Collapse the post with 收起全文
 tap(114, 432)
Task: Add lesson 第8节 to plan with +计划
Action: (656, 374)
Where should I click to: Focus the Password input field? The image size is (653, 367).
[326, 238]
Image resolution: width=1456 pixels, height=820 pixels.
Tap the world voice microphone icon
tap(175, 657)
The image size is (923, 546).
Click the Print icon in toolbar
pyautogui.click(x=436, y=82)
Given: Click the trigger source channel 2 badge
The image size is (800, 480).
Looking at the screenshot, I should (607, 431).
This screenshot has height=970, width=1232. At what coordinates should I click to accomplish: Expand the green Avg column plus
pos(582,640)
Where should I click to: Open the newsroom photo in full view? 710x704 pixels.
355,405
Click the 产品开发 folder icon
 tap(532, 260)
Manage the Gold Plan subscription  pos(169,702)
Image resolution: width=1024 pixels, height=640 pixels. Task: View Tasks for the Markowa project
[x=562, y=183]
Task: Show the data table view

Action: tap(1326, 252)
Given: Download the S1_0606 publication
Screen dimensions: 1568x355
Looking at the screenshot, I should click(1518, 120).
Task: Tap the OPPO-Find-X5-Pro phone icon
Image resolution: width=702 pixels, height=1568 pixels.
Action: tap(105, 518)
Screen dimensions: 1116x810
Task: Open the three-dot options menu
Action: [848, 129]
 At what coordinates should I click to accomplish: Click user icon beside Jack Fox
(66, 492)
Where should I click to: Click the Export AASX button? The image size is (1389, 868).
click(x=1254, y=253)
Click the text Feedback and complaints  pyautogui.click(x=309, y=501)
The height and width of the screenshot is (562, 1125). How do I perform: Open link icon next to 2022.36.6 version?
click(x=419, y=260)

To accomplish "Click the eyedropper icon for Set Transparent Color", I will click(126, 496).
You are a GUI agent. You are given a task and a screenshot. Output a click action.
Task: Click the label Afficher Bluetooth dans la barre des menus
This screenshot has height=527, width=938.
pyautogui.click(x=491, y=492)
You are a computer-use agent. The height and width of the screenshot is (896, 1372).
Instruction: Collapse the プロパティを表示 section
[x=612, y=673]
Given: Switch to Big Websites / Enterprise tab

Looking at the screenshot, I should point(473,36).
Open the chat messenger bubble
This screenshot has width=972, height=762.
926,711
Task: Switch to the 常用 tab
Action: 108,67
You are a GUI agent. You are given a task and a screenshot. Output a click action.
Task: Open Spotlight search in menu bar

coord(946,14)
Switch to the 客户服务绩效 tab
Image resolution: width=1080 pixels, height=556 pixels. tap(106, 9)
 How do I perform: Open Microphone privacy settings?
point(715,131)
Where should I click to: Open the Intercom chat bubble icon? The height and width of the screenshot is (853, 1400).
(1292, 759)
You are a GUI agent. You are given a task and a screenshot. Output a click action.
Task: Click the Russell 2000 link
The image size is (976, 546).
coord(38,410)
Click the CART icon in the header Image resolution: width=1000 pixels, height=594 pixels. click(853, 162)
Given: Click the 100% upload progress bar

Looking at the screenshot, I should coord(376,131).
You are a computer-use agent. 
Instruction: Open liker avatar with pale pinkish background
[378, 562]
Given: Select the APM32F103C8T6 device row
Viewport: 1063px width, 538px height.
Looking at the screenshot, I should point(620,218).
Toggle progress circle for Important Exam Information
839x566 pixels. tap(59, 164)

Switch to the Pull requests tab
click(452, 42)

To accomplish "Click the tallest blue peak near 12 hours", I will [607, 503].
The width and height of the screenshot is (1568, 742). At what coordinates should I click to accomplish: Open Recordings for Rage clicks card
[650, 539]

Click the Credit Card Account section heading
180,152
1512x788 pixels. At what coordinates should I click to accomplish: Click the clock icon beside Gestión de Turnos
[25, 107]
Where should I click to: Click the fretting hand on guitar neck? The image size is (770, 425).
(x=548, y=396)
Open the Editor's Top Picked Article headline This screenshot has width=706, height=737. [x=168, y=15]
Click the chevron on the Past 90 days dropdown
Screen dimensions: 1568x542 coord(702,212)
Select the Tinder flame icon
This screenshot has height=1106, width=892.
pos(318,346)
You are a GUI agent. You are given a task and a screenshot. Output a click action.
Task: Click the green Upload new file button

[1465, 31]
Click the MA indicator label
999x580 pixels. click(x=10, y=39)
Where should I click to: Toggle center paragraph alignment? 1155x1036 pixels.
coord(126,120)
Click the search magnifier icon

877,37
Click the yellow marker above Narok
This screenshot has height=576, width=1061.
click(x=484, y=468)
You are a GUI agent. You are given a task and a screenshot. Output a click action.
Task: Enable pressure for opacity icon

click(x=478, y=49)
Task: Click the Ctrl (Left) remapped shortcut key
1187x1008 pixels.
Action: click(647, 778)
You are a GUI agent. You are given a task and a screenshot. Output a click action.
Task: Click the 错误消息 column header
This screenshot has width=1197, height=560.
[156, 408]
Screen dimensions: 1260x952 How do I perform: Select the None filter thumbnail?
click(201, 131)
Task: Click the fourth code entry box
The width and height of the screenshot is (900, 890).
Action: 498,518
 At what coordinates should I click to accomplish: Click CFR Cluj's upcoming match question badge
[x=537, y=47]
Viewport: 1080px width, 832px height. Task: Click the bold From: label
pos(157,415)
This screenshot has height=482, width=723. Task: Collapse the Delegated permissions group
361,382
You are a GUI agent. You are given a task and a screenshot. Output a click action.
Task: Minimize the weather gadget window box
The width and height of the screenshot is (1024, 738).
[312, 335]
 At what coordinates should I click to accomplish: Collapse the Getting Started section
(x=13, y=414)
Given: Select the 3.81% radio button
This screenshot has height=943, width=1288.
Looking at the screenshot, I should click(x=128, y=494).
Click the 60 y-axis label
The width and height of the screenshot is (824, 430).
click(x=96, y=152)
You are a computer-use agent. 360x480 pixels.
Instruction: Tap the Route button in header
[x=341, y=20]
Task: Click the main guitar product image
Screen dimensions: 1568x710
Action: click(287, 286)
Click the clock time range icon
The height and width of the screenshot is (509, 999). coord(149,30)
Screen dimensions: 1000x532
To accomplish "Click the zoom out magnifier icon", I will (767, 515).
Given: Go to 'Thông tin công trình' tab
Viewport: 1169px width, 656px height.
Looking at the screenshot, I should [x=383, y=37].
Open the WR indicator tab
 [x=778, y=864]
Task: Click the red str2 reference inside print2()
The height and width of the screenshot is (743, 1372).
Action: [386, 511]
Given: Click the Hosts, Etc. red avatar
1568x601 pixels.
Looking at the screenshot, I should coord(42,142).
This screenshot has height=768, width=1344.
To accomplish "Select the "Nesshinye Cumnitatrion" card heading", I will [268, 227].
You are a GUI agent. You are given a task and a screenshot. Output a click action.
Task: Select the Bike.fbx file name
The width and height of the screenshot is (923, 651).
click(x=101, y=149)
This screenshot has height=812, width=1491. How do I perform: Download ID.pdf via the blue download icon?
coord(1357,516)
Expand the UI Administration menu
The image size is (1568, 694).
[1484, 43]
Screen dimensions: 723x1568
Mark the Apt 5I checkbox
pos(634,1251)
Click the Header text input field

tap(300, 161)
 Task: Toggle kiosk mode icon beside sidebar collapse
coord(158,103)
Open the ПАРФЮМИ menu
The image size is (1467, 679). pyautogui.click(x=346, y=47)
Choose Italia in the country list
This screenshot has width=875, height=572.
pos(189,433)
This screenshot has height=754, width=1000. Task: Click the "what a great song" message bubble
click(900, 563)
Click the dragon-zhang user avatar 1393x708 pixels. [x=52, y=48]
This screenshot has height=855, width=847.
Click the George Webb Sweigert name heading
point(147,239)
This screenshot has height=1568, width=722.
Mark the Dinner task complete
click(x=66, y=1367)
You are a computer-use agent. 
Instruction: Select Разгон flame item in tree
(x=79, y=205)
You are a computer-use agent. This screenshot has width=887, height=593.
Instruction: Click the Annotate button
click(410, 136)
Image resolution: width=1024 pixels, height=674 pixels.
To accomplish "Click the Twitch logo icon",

WORK REQUEST:
Locate the string "computer" in the listing above and copy every line where it occurs.

SOLUTION TO THE PROBLEM:
You are a computer-use agent. The height and width of the screenshot is (896, 1372).
You are a computer-use agent. 
You are a computer-use agent. 360x480 pixels.
You are a computer-use agent. 
You are a computer-use agent. This screenshot has width=887, height=593.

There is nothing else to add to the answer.